A total of 147 prominent Turkish writers issued a statement today in solidarity with Boğaziçi University students and their protests, Turkish media reported.
The writers, including renowned authors such as Nobel laureate Orhan Pamuk, Elif Şafak and Aslı Erdoğan, said they supported the students’ democratic right to object to the appointment of a rector by the Turkish president and observed with concern the violation of their rights.
They added that not only had top government officials used hate speech and described the students as terrorists, but they had also supported the unlawful detention of hundreds of students. “This clearly shows that our country has drifted away from the constitutional order,” they said.
The writers said they wholeheartedly supported the resistance to political pressure and persecution.
The protests first erupted after President Recep Tayyip Erdoğan named a party loyalist, Melih Bulu, as head of Boğaziçi University at the start of the year.
More than 500 students and their supporters were detained in İstanbul and Ankara in increasingly violent and politically charged altercations with the police last week. Ten students have been arrested, while 24 were put under house arrest.
Critics slammed the appointment of Bulu, saying he was unqualified for the job and that a state-appointed rector harmed the independence of the university.

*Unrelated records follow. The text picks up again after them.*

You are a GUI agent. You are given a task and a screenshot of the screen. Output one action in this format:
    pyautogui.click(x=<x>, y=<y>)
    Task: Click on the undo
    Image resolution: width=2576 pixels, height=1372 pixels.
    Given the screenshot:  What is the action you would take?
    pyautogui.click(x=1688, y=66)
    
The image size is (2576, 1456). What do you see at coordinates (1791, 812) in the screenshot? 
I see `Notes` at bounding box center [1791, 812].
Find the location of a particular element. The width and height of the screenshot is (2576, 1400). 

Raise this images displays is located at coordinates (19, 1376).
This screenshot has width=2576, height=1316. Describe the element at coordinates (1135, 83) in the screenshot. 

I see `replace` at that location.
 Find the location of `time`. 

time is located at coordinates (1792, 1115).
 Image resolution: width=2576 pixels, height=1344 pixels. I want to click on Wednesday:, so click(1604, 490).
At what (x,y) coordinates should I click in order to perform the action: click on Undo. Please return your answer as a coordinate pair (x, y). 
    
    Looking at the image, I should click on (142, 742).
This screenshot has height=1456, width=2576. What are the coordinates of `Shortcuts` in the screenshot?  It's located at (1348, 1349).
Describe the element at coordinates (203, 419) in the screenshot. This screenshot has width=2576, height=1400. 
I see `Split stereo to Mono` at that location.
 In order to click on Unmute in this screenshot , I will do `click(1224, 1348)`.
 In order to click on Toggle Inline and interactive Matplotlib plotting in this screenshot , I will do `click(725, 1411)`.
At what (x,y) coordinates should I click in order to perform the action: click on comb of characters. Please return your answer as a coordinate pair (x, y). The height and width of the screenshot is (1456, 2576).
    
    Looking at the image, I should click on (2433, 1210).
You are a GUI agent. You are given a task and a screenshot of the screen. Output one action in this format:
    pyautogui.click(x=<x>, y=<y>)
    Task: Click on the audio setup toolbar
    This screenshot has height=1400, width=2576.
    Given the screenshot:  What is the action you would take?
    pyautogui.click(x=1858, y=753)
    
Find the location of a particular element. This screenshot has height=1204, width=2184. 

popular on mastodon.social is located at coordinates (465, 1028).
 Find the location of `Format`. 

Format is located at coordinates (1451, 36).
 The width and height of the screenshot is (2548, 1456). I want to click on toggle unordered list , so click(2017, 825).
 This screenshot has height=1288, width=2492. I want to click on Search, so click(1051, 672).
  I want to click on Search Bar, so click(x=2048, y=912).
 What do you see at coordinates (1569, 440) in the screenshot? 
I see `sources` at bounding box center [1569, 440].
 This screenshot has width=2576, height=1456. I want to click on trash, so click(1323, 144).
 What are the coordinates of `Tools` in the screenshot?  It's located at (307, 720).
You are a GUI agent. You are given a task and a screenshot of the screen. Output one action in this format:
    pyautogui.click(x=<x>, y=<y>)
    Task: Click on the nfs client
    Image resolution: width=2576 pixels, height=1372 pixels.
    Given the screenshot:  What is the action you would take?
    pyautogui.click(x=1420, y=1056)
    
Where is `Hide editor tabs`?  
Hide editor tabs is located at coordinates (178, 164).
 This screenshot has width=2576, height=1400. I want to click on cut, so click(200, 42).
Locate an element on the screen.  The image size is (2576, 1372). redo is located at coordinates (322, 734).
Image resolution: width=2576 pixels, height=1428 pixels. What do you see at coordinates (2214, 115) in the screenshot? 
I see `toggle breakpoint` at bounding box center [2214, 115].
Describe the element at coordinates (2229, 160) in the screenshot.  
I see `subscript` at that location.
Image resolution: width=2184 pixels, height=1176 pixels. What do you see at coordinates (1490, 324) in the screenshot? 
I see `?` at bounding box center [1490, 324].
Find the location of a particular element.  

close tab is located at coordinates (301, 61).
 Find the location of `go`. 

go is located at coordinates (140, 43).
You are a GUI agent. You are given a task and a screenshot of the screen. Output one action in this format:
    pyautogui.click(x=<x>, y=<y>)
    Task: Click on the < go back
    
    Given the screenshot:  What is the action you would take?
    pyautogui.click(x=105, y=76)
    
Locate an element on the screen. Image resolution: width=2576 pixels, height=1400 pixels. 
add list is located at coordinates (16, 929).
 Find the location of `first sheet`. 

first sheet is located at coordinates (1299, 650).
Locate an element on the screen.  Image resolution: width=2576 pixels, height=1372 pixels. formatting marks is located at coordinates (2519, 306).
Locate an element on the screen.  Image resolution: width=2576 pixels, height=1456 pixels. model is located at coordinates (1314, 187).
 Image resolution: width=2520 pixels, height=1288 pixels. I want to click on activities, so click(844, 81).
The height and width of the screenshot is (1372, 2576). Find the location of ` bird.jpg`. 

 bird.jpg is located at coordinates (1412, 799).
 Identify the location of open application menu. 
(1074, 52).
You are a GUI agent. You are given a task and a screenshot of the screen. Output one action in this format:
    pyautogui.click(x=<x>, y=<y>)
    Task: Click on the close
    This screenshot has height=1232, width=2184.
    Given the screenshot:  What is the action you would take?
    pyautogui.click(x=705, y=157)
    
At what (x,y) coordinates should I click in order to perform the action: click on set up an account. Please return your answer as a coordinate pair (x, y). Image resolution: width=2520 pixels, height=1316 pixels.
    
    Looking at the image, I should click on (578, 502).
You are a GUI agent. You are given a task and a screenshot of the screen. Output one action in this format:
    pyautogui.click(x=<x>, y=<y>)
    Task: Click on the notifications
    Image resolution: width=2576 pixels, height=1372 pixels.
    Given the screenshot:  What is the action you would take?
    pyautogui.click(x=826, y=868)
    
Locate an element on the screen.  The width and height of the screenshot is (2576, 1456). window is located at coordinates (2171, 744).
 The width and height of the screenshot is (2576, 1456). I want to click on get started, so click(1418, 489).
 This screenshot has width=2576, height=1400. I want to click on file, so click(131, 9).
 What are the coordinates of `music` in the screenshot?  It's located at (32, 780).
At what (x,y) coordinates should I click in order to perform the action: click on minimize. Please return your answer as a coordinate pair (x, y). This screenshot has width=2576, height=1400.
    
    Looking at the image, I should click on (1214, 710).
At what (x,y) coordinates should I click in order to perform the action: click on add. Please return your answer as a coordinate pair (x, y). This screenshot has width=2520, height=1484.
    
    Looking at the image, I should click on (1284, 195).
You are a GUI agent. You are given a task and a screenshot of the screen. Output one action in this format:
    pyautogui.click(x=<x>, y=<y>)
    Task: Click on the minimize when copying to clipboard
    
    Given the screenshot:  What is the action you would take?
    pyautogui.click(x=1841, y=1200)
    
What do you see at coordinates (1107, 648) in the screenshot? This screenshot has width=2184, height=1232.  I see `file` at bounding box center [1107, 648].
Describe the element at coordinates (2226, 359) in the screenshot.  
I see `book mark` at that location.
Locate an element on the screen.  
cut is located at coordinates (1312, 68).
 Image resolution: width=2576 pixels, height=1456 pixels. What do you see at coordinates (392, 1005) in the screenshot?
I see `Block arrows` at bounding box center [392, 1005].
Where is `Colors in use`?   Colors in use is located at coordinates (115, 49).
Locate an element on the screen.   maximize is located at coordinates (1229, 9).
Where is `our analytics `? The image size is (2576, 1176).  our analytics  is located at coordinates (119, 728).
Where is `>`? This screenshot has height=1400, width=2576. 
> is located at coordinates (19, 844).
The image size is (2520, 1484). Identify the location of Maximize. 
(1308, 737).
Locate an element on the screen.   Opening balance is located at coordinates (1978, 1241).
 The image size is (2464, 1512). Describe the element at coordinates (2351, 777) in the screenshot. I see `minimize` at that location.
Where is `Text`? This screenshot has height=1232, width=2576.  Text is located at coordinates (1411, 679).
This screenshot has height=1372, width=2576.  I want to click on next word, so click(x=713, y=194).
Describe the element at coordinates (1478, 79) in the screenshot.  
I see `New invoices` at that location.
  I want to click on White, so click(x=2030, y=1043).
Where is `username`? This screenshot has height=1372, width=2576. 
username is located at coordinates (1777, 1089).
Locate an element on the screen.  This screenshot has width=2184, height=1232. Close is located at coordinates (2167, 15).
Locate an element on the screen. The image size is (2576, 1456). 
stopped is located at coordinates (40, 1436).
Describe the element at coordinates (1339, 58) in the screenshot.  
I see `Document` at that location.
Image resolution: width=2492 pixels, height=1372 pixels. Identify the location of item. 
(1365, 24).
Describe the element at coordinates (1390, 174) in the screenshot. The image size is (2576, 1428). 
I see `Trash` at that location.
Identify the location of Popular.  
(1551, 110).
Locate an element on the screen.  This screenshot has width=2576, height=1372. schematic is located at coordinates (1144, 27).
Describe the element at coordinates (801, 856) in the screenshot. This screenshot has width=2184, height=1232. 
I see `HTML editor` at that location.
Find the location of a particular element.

Bulu was a candidate to become a member of parliament from the ruling Justice and Development Party (AKP) in the 2015 elections and led a district branch of the AKP in Istanbul. He was also the leader of a team of “virtual raiders” that was established to respond to negative comments online towards President Erdoğan and the AKP and to spread pro-AKP propaganda.
There have also been claims that Bulu plagiarized his master’s and Ph.D. theses. Following the allegations, the higher education council closed Bulu’s theses to online access.
In a statement shared on social media, university faculty members said they would not accept the appointment of the rector “as it clearly violates academic freedom and independence as well as the democratic values of our university.”